Available data.

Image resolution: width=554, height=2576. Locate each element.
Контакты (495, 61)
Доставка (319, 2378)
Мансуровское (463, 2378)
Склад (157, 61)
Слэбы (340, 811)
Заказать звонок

Work item. Word for word, write out all of the entries again.

Response.
Image resolution: width=554, height=2576. Locate each element.
Контакты (495, 61)
Доставка (319, 2378)
Мансуровское (463, 2378)
Склад (157, 61)
Слэбы (340, 811)
Заказать звонок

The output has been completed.